> MATERIAL FOR THE TASK
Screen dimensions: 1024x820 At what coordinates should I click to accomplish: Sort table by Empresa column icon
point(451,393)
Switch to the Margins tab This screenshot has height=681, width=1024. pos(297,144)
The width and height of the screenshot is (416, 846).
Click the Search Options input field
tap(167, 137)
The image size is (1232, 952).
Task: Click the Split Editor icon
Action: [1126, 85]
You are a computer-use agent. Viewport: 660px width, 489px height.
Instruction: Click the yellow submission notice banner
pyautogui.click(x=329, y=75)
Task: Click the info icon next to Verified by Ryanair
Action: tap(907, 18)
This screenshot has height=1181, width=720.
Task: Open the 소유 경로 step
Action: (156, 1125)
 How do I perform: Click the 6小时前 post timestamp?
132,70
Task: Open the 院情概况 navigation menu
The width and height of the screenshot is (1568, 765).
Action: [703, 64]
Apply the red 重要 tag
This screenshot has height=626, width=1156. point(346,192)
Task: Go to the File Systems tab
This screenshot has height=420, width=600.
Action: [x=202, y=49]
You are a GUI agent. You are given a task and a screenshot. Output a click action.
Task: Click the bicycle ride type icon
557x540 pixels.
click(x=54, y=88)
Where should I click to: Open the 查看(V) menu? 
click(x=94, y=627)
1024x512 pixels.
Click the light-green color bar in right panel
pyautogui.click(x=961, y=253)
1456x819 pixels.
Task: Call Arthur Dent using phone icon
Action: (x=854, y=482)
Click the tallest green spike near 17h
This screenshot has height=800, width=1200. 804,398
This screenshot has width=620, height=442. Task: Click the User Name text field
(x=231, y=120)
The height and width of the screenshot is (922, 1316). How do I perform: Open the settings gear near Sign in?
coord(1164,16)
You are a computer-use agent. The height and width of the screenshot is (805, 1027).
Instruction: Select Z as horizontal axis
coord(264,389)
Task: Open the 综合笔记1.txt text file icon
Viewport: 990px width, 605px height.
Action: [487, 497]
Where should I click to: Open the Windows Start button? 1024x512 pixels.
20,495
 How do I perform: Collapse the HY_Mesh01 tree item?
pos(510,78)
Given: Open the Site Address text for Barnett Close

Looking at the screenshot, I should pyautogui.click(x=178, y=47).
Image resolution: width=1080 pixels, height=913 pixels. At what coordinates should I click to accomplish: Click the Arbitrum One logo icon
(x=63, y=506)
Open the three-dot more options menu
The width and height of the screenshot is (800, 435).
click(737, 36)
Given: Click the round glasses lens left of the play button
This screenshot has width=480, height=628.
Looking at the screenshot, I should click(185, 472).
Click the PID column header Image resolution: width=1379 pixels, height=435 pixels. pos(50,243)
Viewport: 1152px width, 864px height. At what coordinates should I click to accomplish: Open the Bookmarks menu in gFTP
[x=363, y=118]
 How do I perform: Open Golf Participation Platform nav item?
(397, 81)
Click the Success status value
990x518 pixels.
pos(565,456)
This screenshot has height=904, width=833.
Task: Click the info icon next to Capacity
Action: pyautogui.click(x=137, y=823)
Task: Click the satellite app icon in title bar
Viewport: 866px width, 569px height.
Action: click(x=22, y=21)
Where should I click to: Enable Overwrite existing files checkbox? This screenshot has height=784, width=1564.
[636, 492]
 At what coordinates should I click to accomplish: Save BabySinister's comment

> EXERCISE PROMPT
Present every line of the records above as a numbered list, omitting blank lines.

> ANSWER FOR THE TASK
1. Screen dimensions: 1024x820 At what coordinates should I click to accomplish: Sort table by Empresa column icon
2. point(451,393)
3. Switch to the Margins tab This screenshot has height=681, width=1024. pos(297,144)
4. The width and height of the screenshot is (416, 846).
5. Click the Search Options input field
6. tap(167, 137)
7. The image size is (1232, 952).
8. Task: Click the Split Editor icon
9. Action: [1126, 85]
10. You are a computer-use agent. Viewport: 660px width, 489px height.
11. Instruction: Click the yellow submission notice banner
12. pyautogui.click(x=329, y=75)
13. Task: Click the info icon next to Verified by Ryanair
14. Action: tap(907, 18)
15. This screenshot has height=1181, width=720.
16. Task: Open the 소유 경로 step
17. Action: (156, 1125)
18.  How do I perform: Click the 6小时前 post timestamp?
19. 132,70
20. Task: Open the 院情概况 navigation menu
21. The width and height of the screenshot is (1568, 765).
22. Action: [703, 64]
23. Apply the red 重要 tag
24. This screenshot has height=626, width=1156. point(346,192)
25. Task: Go to the File Systems tab
26. This screenshot has height=420, width=600.
27. Action: [x=202, y=49]
28. You are a GUI agent. You are given a task and a screenshot. Output a click action.
29. Task: Click the bicycle ride type icon
30. 557x540 pixels.
31. click(x=54, y=88)
32. Where should I click to: Open the 查看(V) menu? 
33. click(x=94, y=627)
34. 1024x512 pixels.
35. Click the light-green color bar in right panel
36. pyautogui.click(x=961, y=253)
37. 1456x819 pixels.
38. Task: Call Arthur Dent using phone icon
39. Action: (x=854, y=482)
40. Click the tallest green spike near 17h
41. This screenshot has height=800, width=1200. 804,398
42. This screenshot has width=620, height=442. Task: Click the User Name text field
43. (x=231, y=120)
44. The height and width of the screenshot is (922, 1316). How do I perform: Open the settings gear near Sign in?
45. coord(1164,16)
46. You are a computer-use agent. The height and width of the screenshot is (805, 1027).
47. Instruction: Select Z as horizontal axis
48. coord(264,389)
49. Task: Open the 综合笔记1.txt text file icon
50. Viewport: 990px width, 605px height.
51. Action: [487, 497]
52. Where should I click to: Open the Windows Start button? 1024x512 pixels.
53. 20,495
54.  How do I perform: Collapse the HY_Mesh01 tree item?
55. pos(510,78)
56. Given: Open the Site Address text for Barnett Close
57. Looking at the screenshot, I should pyautogui.click(x=178, y=47).
58. Image resolution: width=1080 pixels, height=913 pixels. At what coordinates should I click to accomplish: Click the Arbitrum One logo icon
59. (x=63, y=506)
60. Open the three-dot more options menu
61. The width and height of the screenshot is (800, 435).
62. click(737, 36)
63. Given: Click the round glasses lens left of the play button
64. This screenshot has width=480, height=628.
65. Looking at the screenshot, I should click(185, 472).
66. Click the PID column header Image resolution: width=1379 pixels, height=435 pixels. pos(50,243)
67. Viewport: 1152px width, 864px height. At what coordinates should I click to accomplish: Open the Bookmarks menu in gFTP
68. [x=363, y=118]
69.  How do I perform: Open Golf Participation Platform nav item?
70. (397, 81)
71. Click the Success status value
72. 990x518 pixels.
73. pos(565,456)
74. This screenshot has height=904, width=833.
75. Task: Click the info icon next to Capacity
76. Action: pyautogui.click(x=137, y=823)
77. Task: Click the satellite app icon in title bar
78. Viewport: 866px width, 569px height.
79. Action: click(x=22, y=21)
80. Where should I click to: Enable Overwrite existing files checkbox? This screenshot has height=784, width=1564.
81. [636, 492]
82.  At what coordinates should I click to accomplish: Save BabySinister's comment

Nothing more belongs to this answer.